ADM to increase corn syrup exports to Mexico

By Lorraine Heller

- Last updated on GMT

Related tags High fructose corn Fructose corn syrup High-fructose corn syrup Corn syrup Mexico

Archer Daniels Midland (ADM) expects to increase its sales of high
fructose corn syrup to Mexico once the market opens up in 2008,
which will effectively tighten the supply and demand situation
further, a company executive has said.

Speaking at the Prudential Equity Group conference in Boston yesterday morning, ADM's executive vice president for global processing William Camp said Mexico is already expected to double its imports of the sweetener next year.

This would bring up its import levels of US high fructose corn syrup (HFCS) to 500,000 tons in 2007 compared to 250,000 this year.

Mexico and the US ended a decade long dispute in July this year, after the two countries concluded an agreement under which access will be granted for US high fructose corn syrup exports to Mexico

For over four years now, there has been a shut down of sales of US HFCS to Mexico, after Mexico introduced a 20 percent tax on the product in January 2002. The tax was designed to protect the country's struggling sugar industry, and to retaliate against US curbs on imports of surplus Mexican sugar after anti-dumping duties introduced in 1998 were declared illegal by the WTO in an earlier ruling.

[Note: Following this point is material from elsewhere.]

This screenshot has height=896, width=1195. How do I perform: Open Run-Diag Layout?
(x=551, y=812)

The US Department of Agriculture (USDA) in July announced a 15-month HFCS tariff-rate quota to Mexico, as part of its sugar program provisions for 2006 and 2007.

The agreement, which covers the period October 1 2006 to December 31 2007, provides for 250,000 metric tons dry basis of HFCS access into Mexico for the first twelve months and a minimum of 175,000 metric tons, or up to a maximum of 250,000 metric tons, for the remaining three months.

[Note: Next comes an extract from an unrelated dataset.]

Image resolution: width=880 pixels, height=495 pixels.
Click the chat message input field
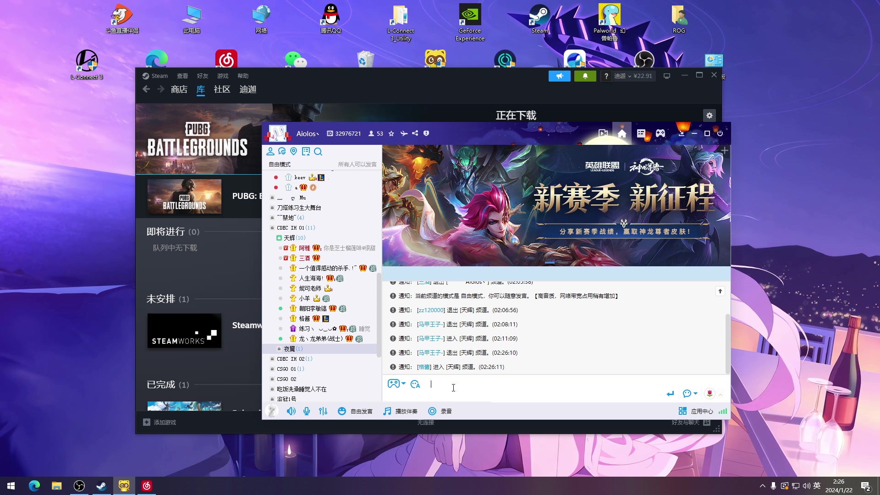(x=504, y=387)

An equivalent amount of access will be granted for Mexican sugar exports to the United States.

Addressing investors yesterday morning, Camp said that there is already a relatively tight HFCS supply-demand situation. If the market opens up to free trade in 2008 as expected, this would "just tighten it up that much more".

At that point, ADM said it expects the market to go higher than 500,000 tons.

Other issues raised at yesterday's conference included the future of the corn market on the back of an increased demand for ethanol.

According to Camp, this increase in demand has been "significantly larger"​ than it was around five years ago, and he expects it to be even higher two to three years down the line.

However, he did not express concern over supply issues.

"If you go back ten years, the corn yields in this country were 120 bushels per acre. Today, they are easily 150 bushels per acre. I think the market is responding to an increased need for corn,"​ he said.

The company also said it plans to increase its spending in order to take advantage of opportunities in a number of its already expanding operations, including its cocoa business, which it hopes to expand around the world.

Although ADM's recent fiscal year results revealed a slight decline in its cocoa business on a year-on-year basis, the company said it is still generating strong returns, and has recently invested in a new cocoa plant in Hazleton, Pennsylvania.